Stated exercise | Arrange the listing below as a numbered list, starting at the line that contains "At what (x,y)" and continuing through the end of the listing, both ends included. Skip blank lines and leave the pictures out of your answer.

=== Excerpted records ===

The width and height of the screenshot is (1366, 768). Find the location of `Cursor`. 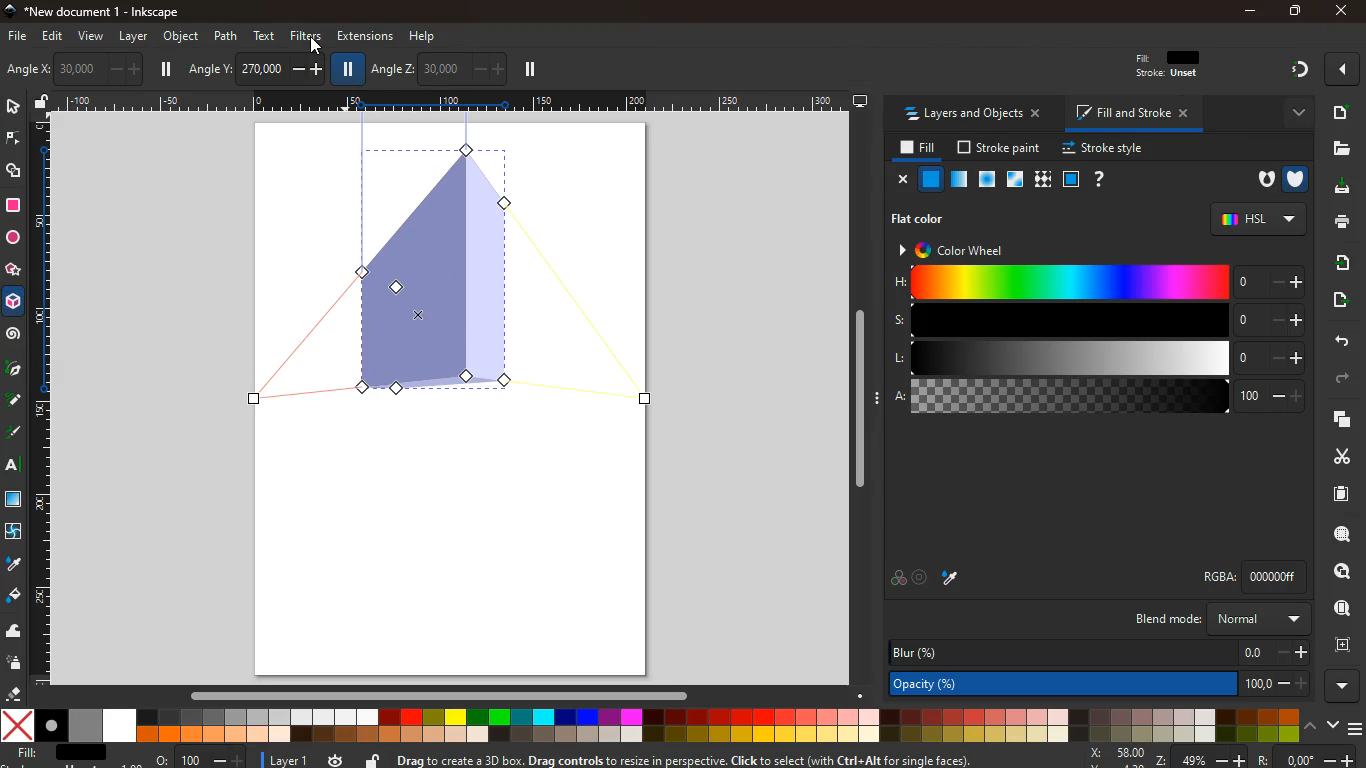

Cursor is located at coordinates (317, 44).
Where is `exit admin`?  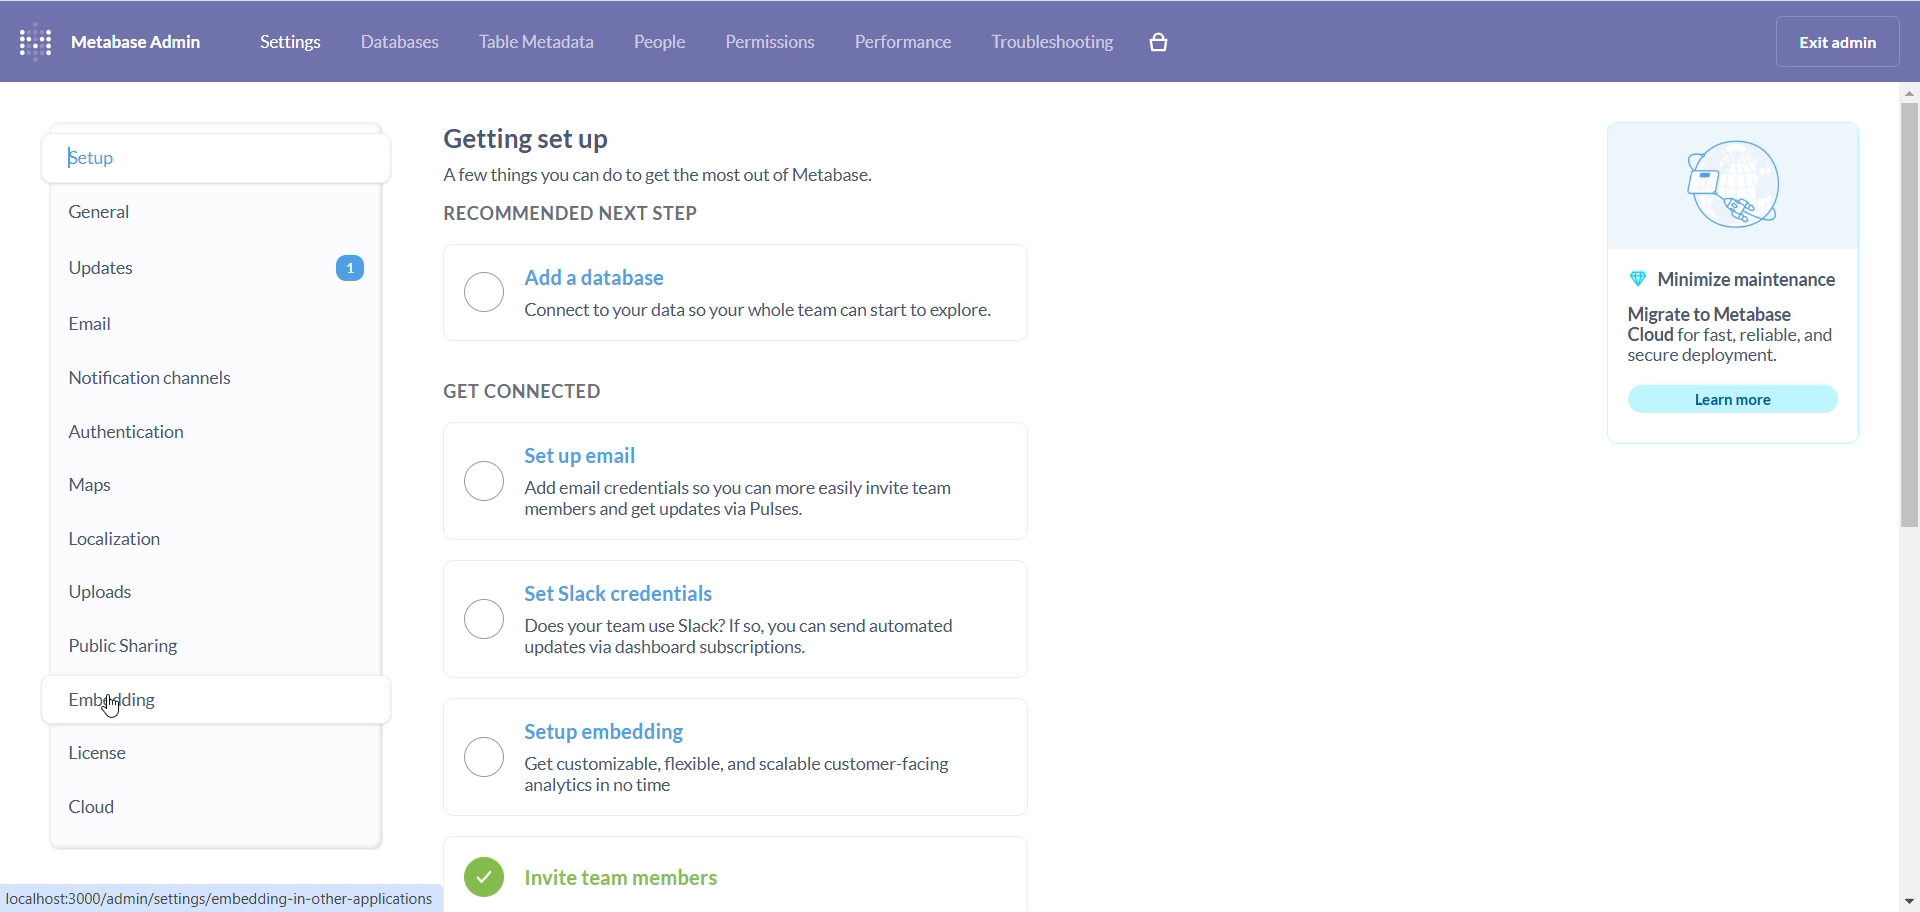
exit admin is located at coordinates (1828, 40).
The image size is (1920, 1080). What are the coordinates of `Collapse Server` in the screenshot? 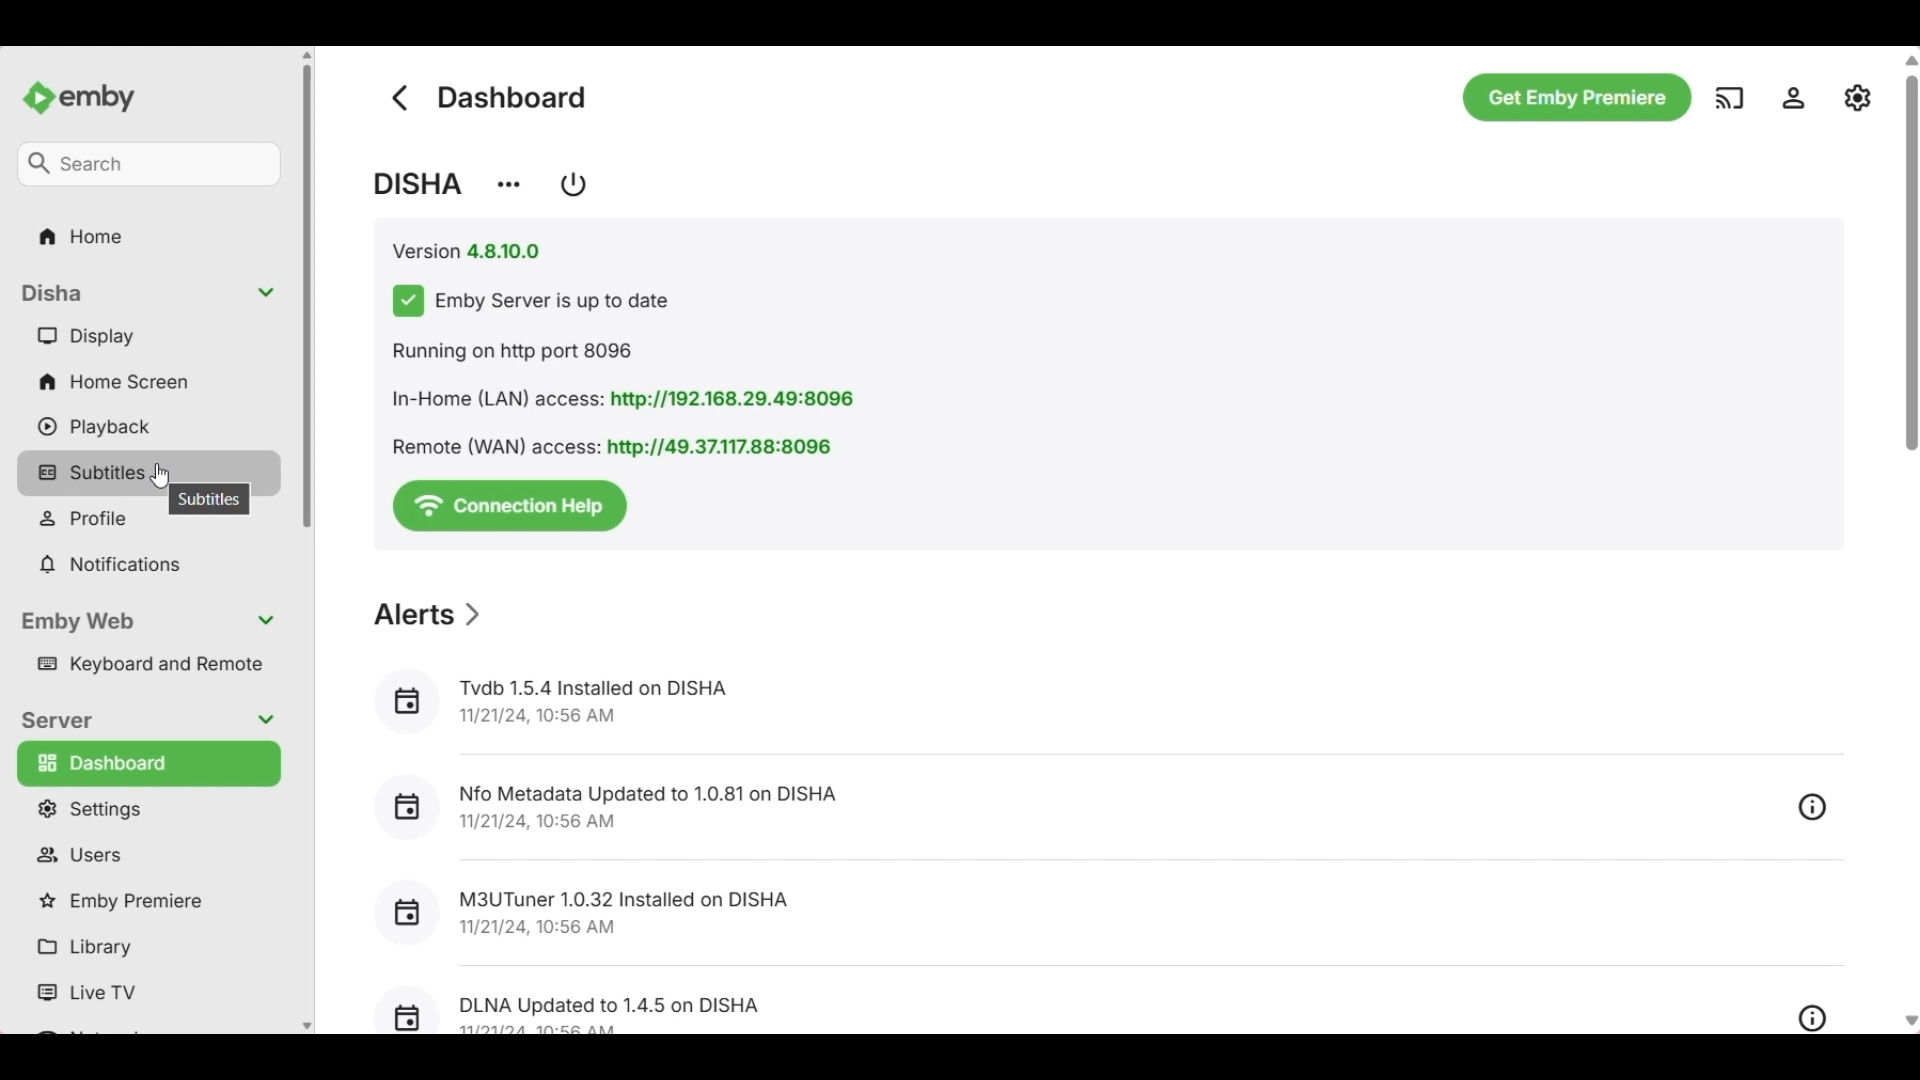 It's located at (150, 721).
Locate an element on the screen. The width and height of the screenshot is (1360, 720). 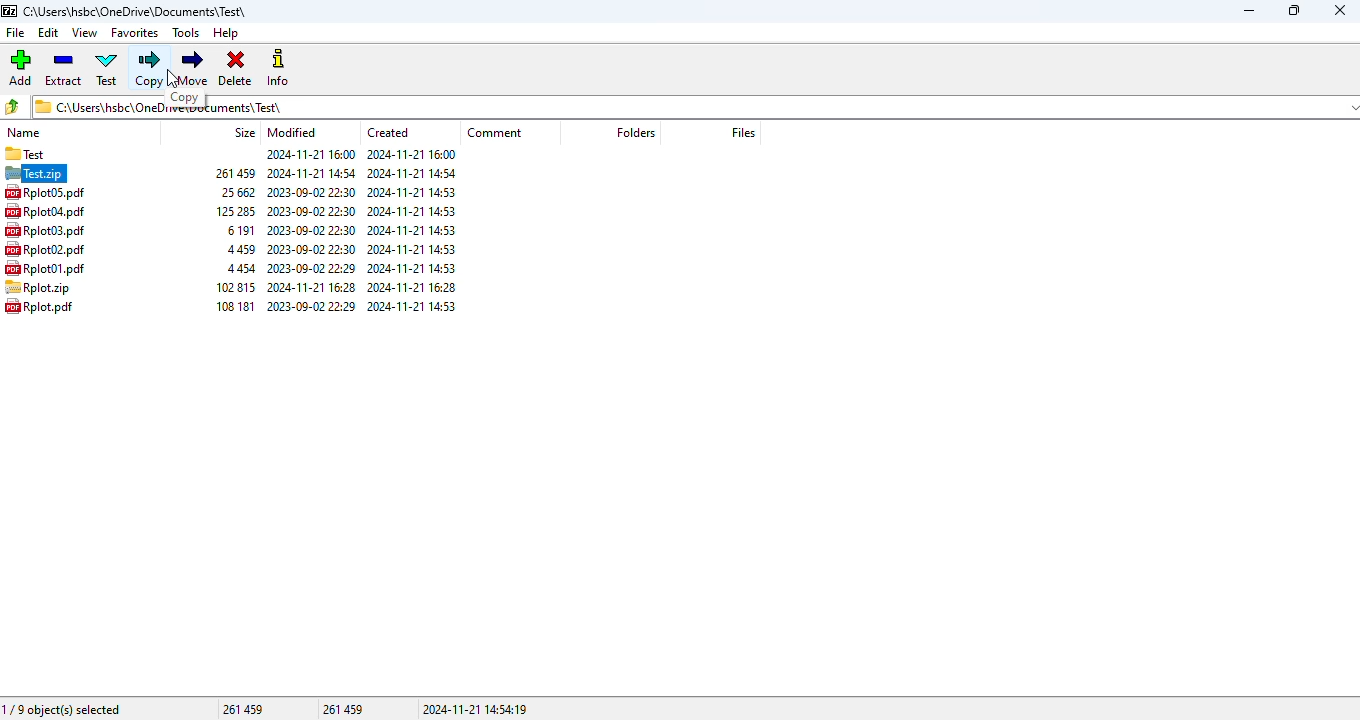
size is located at coordinates (232, 173).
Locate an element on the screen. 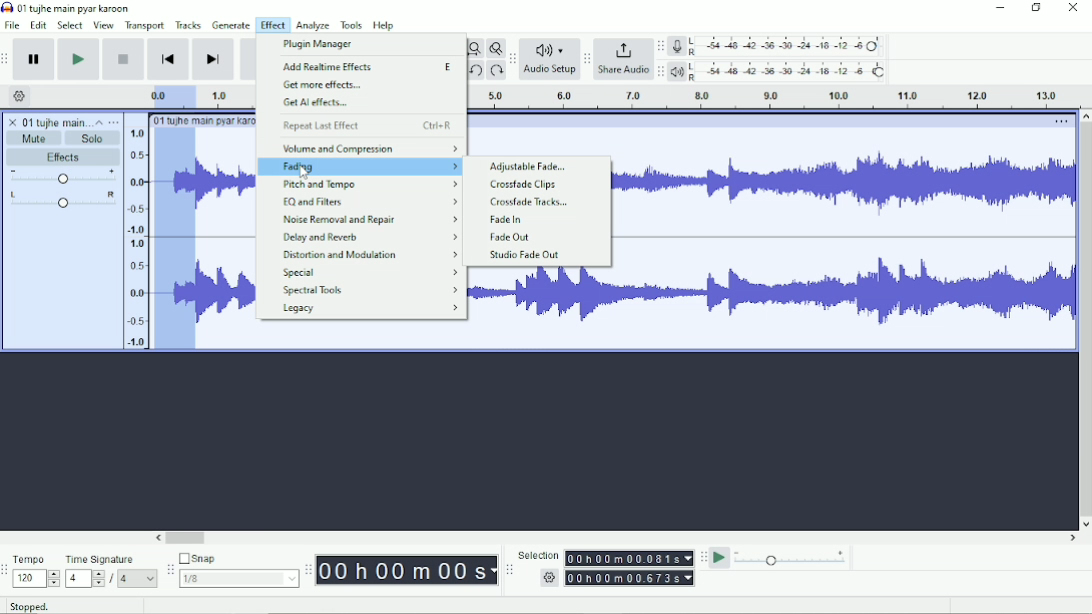 The width and height of the screenshot is (1092, 614). Setting logo is located at coordinates (20, 95).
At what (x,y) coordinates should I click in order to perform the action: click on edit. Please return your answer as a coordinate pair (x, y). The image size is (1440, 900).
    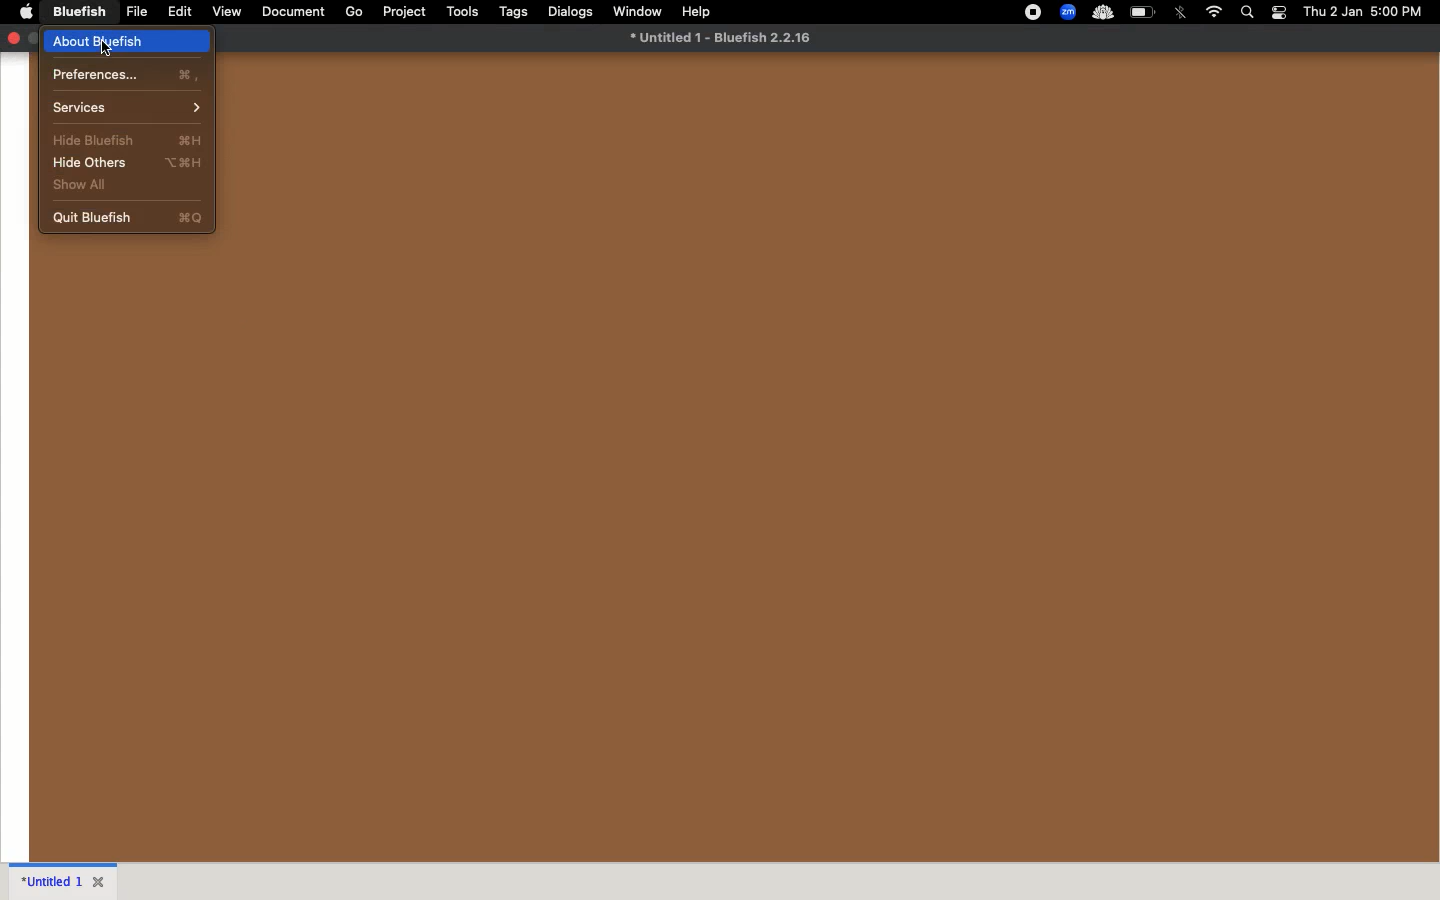
    Looking at the image, I should click on (182, 12).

===

Expected answer |
1. At what (x,y) coordinates should I click in order to perform the action: click on edit. Please return your answer as a coordinate pair (x, y). The image size is (1440, 900).
2.     Looking at the image, I should click on (182, 12).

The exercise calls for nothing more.